LE JUGEMENT DE PREMIÈRE INSTANCE
[11] Le juge de la Cour supérieure constate que l’article 102 du Code de procédure pénale[8] (le « C.p.p. ») précise qu’un mandat de perquisition peut être décerné par un juge ayant compétence : 1) dans le district judiciaire où la perquisition doit être effectuée ou, encore; 2) dans le district où l’infraction aurait été commise.
[12] S’appuyant sur une lecture téléologique de l’article 102 C.p.c., la doctrine[9] et l’arrêt de la Cour dans Ciment Indépendant[10], le juge écarte la prétention de la CCQ voulant qu’un juge de paix magistrat siégeant dans n’importe quel district judiciaire puisse décerner un mandat de perquisition. Afin de donner un sens à l’article 102 C.p.p., le juge conclut plutôt qu’un juge de paix magistrat doit décerner le mandat dans le district judiciaire où la perquisition doit être effectuée ou dans le district où l’infraction aurait été commise.
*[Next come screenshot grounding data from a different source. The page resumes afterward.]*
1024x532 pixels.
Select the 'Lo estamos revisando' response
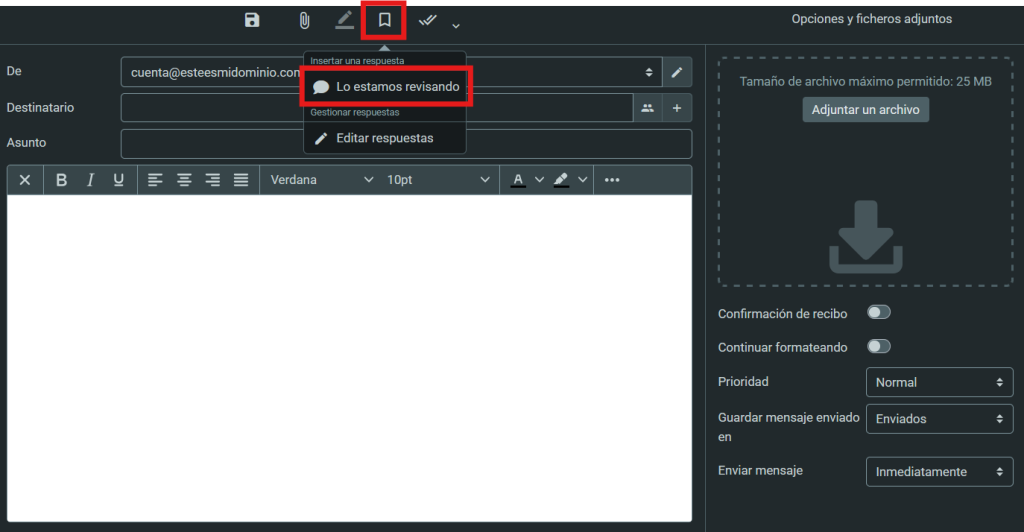tap(397, 87)
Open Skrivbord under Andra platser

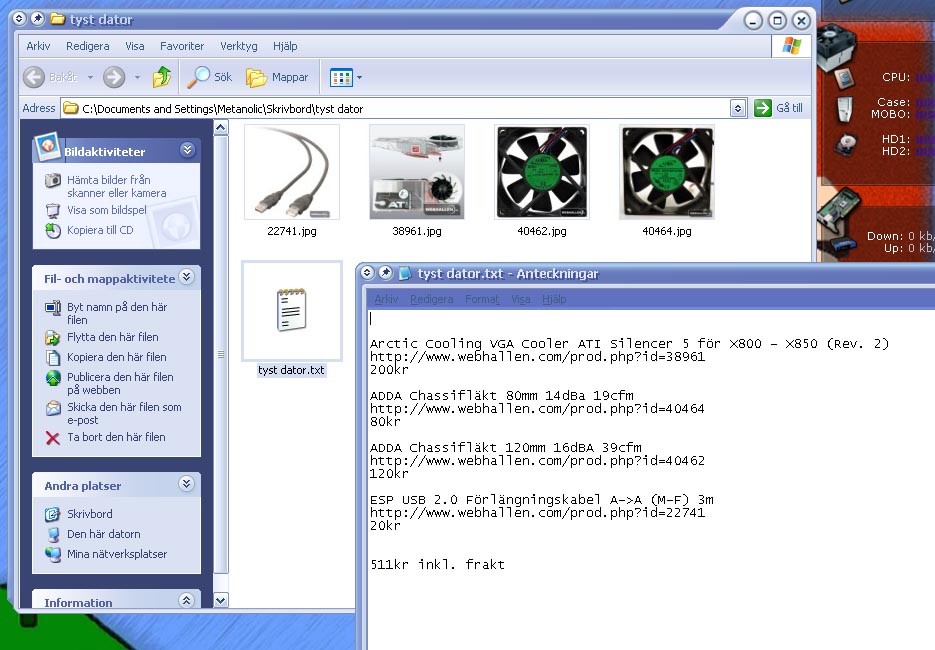(x=89, y=514)
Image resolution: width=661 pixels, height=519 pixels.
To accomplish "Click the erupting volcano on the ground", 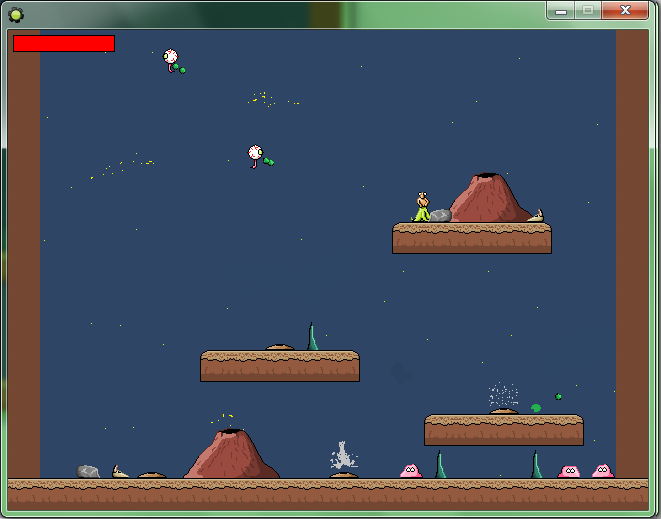I will pyautogui.click(x=231, y=455).
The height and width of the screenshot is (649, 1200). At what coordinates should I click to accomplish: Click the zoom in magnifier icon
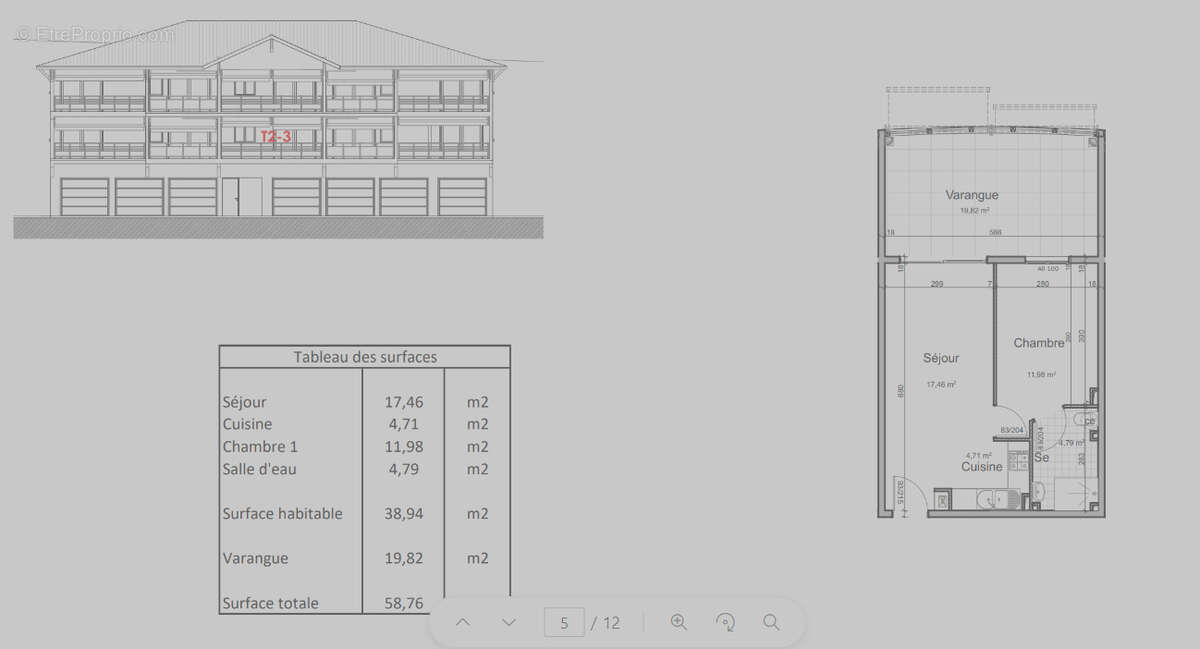679,623
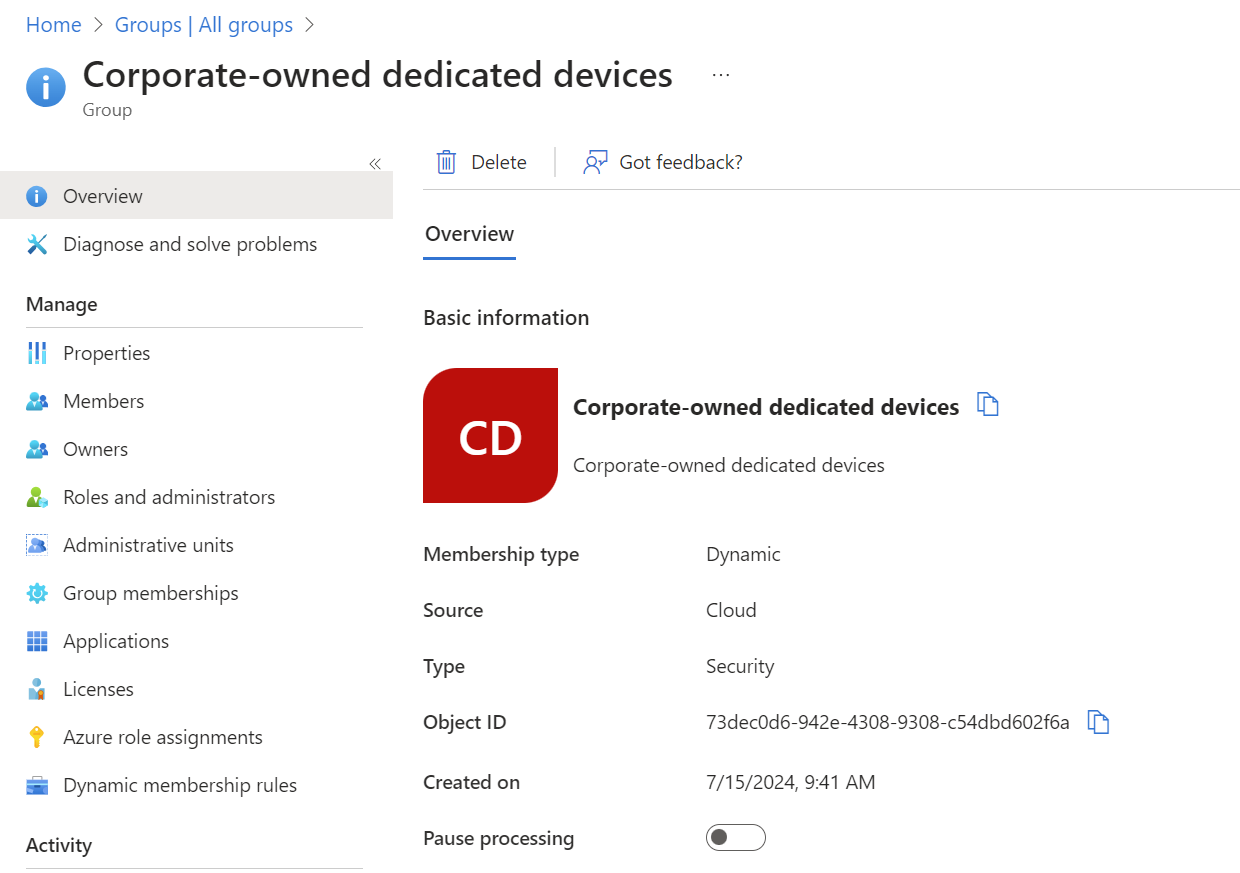Click the CD group avatar thumbnail
The width and height of the screenshot is (1240, 873).
coord(490,435)
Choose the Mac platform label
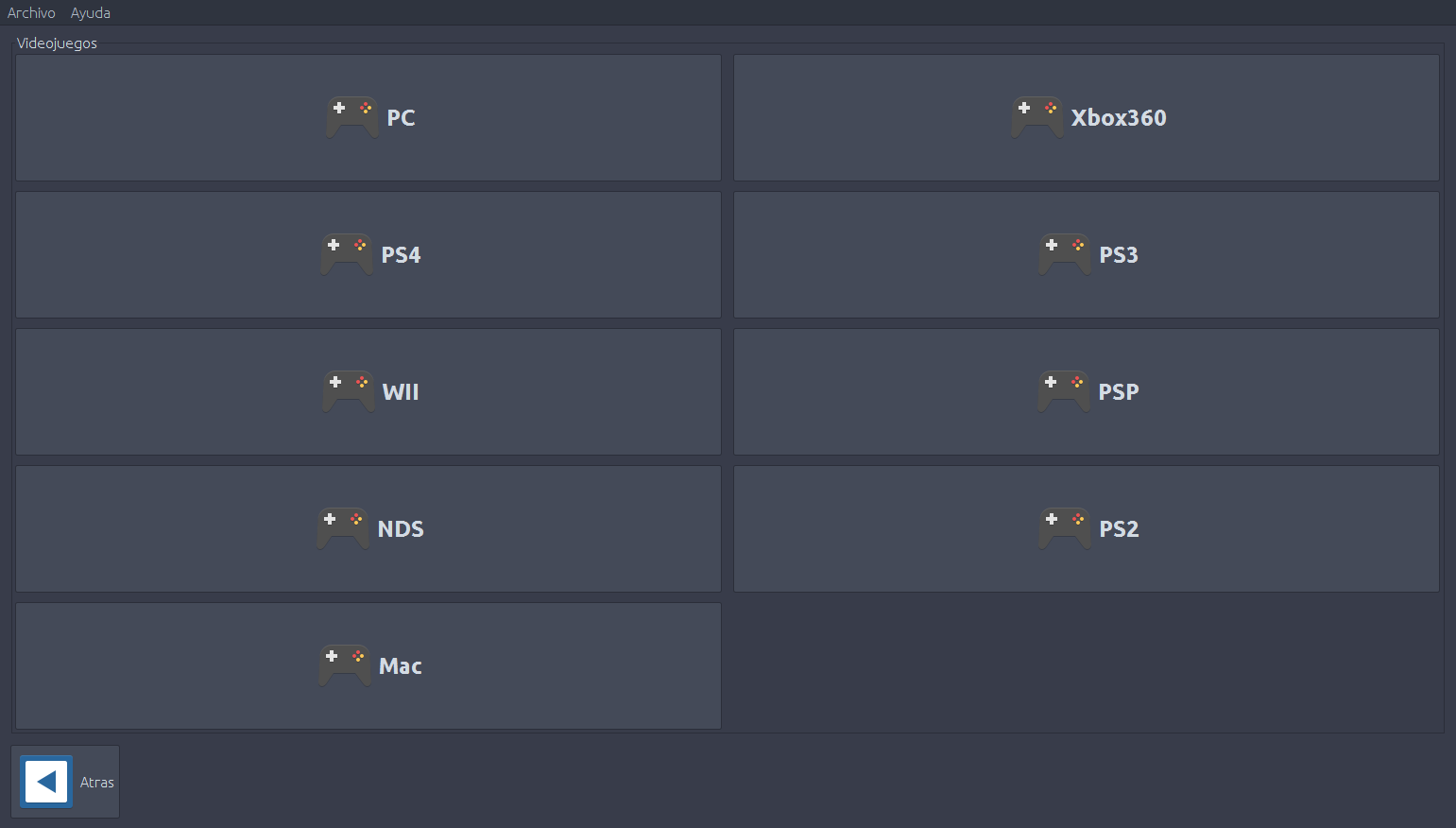1456x828 pixels. [401, 666]
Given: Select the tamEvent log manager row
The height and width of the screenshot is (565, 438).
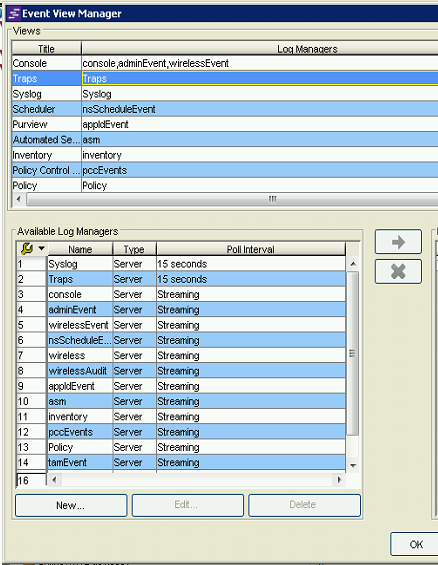Looking at the screenshot, I should tap(181, 462).
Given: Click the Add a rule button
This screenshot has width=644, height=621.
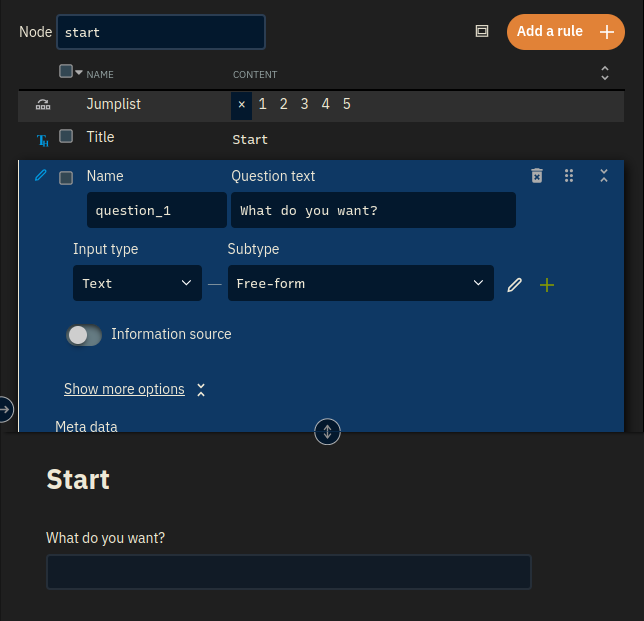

[13] Puisque la perquisition en cause vise le bureau de Nordmec situé à Mont-Tremblant, district de Terrebonne, il est manifeste que le juge de paix magistrat qui l’a décerné à Montréal n’avait pas compétence en vertu du premier volet de l’article 102 C.p.p., concernant le lieu où la perquisition doit être effectuée.
[14] C’est donc sur le deuxième volet de l’article 102 C.p.p. que le juge s’attarde, soit si les infractions alléguées auraient été commises à Montréal plutôt qu’à Mont-Tremblant. Son analyse de la disposition constitutive des infractions en cause, des dispositions réglementaires pertinentes et des énoncés des faits à la dénonciation de l’enquêteur de la CCQ l’amènent à conclure que le lieu où les infractions reprochées auraient été commises est le siège social de Nordmec à Mont-Tremblant, district de Terrebonne.
[15] Il conclut donc que le juge de paix magistrat qui a décerné le mandat à Montréal n’avait pas compétence pour le faire et que ce mandat doit être annulé.
LES QUESTIONS EN APPEL
[16] La CCQ soulève deux questions en appel :
a) Le juge de la Cour supérieure a-t-il erré en droit en concluant que le locus delicti de l’infraction prévue au paragraphe 122(4) de la Loi sur les relations de travail, la formation professionnelle et la gestion de la main-d’œuvre dans l’industrie de la construction n’est pas le lieu de la réception des renseignements ou rapports faux ou inexacts transmis à la CCQ?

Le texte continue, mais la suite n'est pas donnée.